(Data records Opens)

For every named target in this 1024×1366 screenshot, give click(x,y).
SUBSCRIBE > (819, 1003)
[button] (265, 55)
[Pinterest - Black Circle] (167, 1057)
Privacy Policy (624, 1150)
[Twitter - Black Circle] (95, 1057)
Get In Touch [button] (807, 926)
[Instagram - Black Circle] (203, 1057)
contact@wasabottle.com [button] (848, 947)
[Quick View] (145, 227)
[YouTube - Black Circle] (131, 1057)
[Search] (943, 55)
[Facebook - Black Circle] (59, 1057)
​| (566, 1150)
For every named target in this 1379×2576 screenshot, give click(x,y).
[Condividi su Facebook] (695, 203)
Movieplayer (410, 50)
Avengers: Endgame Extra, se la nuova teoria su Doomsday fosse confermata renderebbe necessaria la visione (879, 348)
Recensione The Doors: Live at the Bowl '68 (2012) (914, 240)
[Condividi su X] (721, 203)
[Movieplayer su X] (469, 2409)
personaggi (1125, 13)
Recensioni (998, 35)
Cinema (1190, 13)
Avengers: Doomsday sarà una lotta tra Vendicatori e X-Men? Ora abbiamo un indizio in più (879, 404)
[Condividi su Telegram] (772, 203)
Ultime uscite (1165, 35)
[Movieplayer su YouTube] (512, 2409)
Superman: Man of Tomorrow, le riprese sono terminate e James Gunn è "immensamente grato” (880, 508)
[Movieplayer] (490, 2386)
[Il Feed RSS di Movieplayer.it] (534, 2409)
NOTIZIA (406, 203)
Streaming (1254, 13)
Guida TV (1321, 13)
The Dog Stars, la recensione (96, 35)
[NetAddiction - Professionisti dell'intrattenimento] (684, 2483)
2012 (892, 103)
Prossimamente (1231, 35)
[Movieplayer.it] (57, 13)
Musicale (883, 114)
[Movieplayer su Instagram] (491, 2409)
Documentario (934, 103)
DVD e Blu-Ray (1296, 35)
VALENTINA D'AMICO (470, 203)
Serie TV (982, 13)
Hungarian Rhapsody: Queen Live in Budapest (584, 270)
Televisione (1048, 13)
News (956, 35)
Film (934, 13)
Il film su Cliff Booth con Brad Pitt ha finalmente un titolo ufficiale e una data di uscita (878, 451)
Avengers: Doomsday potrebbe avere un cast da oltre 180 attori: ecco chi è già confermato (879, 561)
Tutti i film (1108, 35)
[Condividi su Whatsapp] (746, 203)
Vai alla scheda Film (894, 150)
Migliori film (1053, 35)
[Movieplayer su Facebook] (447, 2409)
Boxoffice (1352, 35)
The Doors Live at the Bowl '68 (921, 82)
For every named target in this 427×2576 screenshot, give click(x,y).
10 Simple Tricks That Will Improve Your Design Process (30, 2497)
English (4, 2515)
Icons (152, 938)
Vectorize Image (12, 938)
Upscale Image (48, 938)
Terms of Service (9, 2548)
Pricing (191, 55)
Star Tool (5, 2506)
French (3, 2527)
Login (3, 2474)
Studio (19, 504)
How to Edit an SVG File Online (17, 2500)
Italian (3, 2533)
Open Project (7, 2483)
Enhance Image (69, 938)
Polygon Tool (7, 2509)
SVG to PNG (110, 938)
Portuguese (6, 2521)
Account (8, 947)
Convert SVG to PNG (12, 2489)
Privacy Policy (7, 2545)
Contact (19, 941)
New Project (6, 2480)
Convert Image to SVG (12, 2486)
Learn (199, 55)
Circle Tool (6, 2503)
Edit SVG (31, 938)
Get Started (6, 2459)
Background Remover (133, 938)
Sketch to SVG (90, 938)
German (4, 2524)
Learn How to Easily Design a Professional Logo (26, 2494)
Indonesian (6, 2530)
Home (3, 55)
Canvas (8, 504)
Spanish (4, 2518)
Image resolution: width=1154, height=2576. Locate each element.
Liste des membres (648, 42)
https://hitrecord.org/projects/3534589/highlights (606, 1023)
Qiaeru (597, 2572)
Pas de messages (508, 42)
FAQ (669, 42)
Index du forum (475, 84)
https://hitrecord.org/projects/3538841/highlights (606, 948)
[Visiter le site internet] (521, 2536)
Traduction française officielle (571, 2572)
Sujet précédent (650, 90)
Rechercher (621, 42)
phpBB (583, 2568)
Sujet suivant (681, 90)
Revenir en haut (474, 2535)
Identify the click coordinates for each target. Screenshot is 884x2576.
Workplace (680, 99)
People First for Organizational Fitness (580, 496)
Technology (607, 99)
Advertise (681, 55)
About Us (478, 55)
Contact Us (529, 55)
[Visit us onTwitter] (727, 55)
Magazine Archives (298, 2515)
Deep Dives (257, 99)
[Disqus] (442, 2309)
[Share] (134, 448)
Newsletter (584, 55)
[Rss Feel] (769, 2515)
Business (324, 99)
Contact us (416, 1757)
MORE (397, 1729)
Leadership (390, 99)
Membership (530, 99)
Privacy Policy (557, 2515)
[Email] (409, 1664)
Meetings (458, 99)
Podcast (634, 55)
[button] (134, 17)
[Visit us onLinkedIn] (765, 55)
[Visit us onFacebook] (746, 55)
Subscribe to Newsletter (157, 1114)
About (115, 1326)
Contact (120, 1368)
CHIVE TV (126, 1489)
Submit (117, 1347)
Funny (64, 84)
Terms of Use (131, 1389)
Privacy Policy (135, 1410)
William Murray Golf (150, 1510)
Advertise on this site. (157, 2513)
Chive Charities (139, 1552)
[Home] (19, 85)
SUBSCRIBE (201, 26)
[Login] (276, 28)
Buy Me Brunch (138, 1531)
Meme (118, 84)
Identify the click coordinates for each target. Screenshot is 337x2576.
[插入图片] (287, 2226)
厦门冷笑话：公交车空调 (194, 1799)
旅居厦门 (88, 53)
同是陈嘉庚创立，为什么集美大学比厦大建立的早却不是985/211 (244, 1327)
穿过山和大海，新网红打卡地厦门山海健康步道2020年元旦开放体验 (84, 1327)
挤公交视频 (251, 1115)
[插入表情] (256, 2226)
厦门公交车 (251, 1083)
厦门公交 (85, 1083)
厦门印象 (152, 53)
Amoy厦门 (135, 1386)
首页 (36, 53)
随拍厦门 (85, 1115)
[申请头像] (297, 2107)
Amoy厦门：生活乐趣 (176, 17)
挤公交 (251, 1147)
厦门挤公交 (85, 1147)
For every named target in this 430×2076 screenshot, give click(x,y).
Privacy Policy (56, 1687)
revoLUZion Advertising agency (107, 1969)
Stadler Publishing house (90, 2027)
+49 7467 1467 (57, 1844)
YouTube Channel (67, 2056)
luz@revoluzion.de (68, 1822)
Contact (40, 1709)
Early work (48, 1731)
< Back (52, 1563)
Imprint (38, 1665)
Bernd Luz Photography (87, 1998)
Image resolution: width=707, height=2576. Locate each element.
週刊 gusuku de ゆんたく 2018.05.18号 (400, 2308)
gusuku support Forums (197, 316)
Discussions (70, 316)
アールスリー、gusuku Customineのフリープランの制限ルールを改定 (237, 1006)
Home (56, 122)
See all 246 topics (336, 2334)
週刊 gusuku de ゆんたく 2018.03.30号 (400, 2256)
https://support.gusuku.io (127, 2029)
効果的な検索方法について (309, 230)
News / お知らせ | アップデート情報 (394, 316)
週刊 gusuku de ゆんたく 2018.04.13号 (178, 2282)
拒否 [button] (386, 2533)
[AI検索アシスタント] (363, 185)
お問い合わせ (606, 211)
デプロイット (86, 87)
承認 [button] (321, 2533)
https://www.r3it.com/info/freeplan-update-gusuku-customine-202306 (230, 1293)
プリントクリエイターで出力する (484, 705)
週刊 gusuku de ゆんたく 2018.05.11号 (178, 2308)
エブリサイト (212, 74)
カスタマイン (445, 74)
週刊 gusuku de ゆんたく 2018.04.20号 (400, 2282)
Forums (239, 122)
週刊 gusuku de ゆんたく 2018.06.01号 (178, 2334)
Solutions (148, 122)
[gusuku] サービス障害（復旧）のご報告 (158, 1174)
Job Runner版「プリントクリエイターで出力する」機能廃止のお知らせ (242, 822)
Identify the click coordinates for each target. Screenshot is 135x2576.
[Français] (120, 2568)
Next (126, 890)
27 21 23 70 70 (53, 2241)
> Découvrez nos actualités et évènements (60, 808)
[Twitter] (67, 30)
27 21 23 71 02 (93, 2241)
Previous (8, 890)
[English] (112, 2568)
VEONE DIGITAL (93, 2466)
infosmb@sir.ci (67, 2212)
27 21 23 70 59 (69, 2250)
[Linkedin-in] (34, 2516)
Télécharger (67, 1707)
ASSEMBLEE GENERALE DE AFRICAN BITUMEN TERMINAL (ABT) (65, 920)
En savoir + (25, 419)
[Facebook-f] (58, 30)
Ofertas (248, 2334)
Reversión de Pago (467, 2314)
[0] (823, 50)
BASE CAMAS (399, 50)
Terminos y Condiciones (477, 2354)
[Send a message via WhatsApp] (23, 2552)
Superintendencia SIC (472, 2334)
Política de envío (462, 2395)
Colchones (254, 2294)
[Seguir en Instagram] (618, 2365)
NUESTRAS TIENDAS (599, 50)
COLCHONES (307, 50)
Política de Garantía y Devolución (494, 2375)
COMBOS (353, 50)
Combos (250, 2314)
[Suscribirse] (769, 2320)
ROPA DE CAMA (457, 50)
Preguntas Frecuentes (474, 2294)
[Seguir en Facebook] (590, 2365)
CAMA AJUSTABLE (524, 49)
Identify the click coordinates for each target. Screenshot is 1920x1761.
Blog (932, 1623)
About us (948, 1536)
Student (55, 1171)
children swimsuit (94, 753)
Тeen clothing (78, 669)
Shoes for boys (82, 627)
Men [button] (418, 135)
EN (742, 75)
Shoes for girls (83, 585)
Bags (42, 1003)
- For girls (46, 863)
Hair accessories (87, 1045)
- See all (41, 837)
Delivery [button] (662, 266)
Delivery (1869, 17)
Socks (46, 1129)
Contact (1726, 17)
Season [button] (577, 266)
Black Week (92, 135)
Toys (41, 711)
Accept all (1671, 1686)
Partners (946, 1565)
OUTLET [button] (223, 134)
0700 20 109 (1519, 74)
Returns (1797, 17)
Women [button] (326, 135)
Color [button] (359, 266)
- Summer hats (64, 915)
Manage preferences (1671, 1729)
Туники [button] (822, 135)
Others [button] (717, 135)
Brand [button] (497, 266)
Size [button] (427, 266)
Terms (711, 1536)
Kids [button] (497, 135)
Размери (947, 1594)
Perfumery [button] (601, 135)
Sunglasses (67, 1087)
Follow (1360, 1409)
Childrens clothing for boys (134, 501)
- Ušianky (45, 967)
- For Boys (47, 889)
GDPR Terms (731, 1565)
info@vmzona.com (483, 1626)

(Data records Closes)

** Required action **
Could you return exactly the lines above from the line with "Cinema (1190, 13)" to the line with "[Il Feed RSS di Movieplayer.it] (534, 2409)", both included, and nothing else?

** Completed exercise **
Cinema (1190, 13)
Avengers: Doomsday sarà una lotta tra Vendicatori e X-Men? Ora abbiamo un indizio in più (879, 404)
[Condividi su Telegram] (772, 203)
Ultime uscite (1165, 35)
[Movieplayer su YouTube] (512, 2409)
Superman: Man of Tomorrow, le riprese sono terminate e James Gunn è "immensamente grato” (880, 508)
[Movieplayer] (490, 2386)
[Il Feed RSS di Movieplayer.it] (534, 2409)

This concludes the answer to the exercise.